Medical Engineering Laboratory, Research Center for Medical Science, The Jikei University School of Medicine, Nishi-shinbashi 3-25-8, Minato-ku, Tokyo 105-8461, Japan.
Pharm Res. 2012 Jan;29(1):178-86. doi: 10.1007/s11095-011-0525-3. Epub 2011 Jul 26.
To evaluate effect of a vascular disrupting agent, a combretastatin derivative (Cderiv), on tumor targeting for polymeric micelle carrier systems, containing either a diagnostic MRI contrast agent or a therapeutic anticancer drug.
Cderiv was pre-administered 72 h before polymeric micelle MRI contrast agent injection. Accumulation of the MRI contrast agent in colon 26 murine tumor was evaluated with or without pretreatment of Cderiv by ICP and MRI.

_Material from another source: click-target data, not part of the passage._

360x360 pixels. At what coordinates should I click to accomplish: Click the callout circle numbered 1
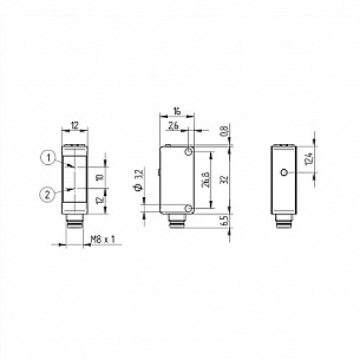pos(46,158)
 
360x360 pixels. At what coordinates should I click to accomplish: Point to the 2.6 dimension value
pos(174,126)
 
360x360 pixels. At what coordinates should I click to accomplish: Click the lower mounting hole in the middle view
pos(188,208)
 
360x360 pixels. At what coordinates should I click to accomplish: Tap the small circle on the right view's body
pos(285,173)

Significantly higher accumulation of the MRI contrast agent was found in tumor tissues when Cderiv was administered at 72 h before MRI contrast agent injection. T(1)-weighted images of the tumor exhibited substantial signal enhancement in tumor area at 24 h after the contrast agent injection. In T(1)-weighted images, remarkable T(1)-signal enhancements were observed in part of tumor, not in whole tumor. These results indicate that Cderiv pretreatment considerably enhanced the permeability of the tumor blood vessels. Antitumor activity of adriamycin encapsulated polymeric micelles with the Cderiv pretreatment suppressed tumor growth in 44As3 human gastric scirrhous carcinoma-bearing nude mice.
Pretreatment of Cderiv enhanced tumor permeability, resulting in higher accumulation of polymeric micelle carrier systems in solid tumors.
评估血管破坏剂(combretastatin 衍生物,Cderiv)对载药聚合物胶束系统靶向肿瘤的效果,这些载药聚合物胶束系统含有诊断性磁共振成像(MRI)对比剂或治疗性抗癌药物。
在注射载药聚合物胶束 MRI 对比剂前 72 h 预先给予 Cderiv。通过电感耦合等离子体发射光谱法(ICP)和 MRI 评估 Cderiv 预处理前后对结肠 26 鼠肿瘤中 MRI 对比剂累积的影响。
当在注射 MRI 对比剂前 72 h 给予 Cderiv 时,MRI 对比剂在肿瘤组织中的积累明显增加。在注射对比剂后 24 h,肿瘤区域的 T1 加权图像显示出显著的信号增强。在 T1 加权图像中,部分肿瘤而非整个肿瘤出现显著的 T1 信号增强。这些结果表明,Cderiv 预处理显著增强了肿瘤血管的通透性。载阿霉素聚合物胶束的抗肿瘤活性在 44As3 人胃癌硬癌荷瘤裸鼠中,通过 Cderiv 预处理后抑制了肿瘤生长。
Cderiv 预处理增强了肿瘤的通透性,导致载药聚合物胶束系统在实体瘤中的积累增加。